Exploring Self-supervised Embeddings and Synthetic Data Augmentation for Robust Audio Deepfake Detection
- Martín-Doñas, Juan M.
- Álvarez, Aitor
- Rosello, Eros
- Gomez, Angel M.
- Peinado, Antonio M.
ISSN: 2958-1796
Year of publication: 2024
Pages: 2085-2089
Congress: Interspeech 2024 1-5 September 2024, Kos, Greece
Type: Conference paper
Abstract
This work explores the performance of large speech selfsupervised models as robust audio deepfake detectors. Despite the current trend of fine-tuning the upstream network, in this paper, we revisit the use of pre-trained models as feature extractors to adapt specialized downstream audio deepfake classifiers.
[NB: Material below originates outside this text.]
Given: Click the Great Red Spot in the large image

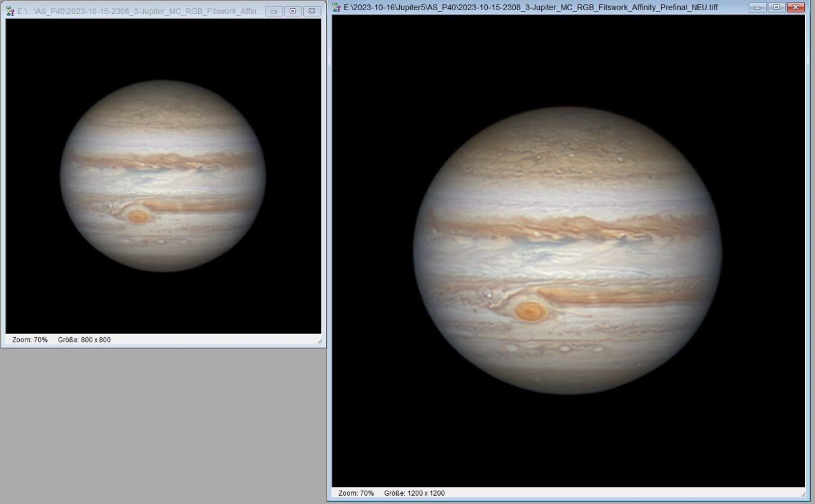Looking at the screenshot, I should (x=530, y=311).
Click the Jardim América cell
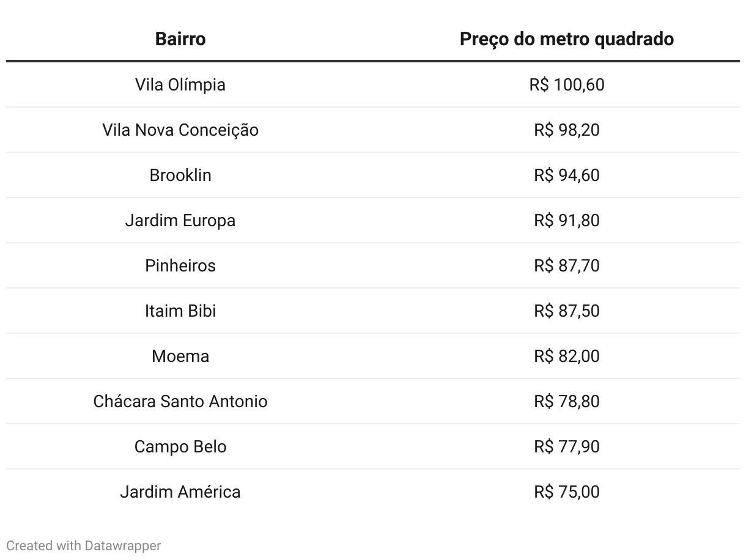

The goal is to keep the general knowledge of the audio foundation model to extract discriminative features to feed up a simplified deepfake classifier. In addition, the generalization capabilities of the system are improved by augmenting the training corpora using additional synthetic data from different vocoder algorithms. This strategy is also complemented by various data augmentations covering challenging acoustic conditions. Our proposal is evaluated under different benchmark datasets for audio deepfake and anti-spoofing tasks, showing state-of-the-art performance. Furthermore, we analyze the relevant parts of the downstream classifier to achieve a robust system.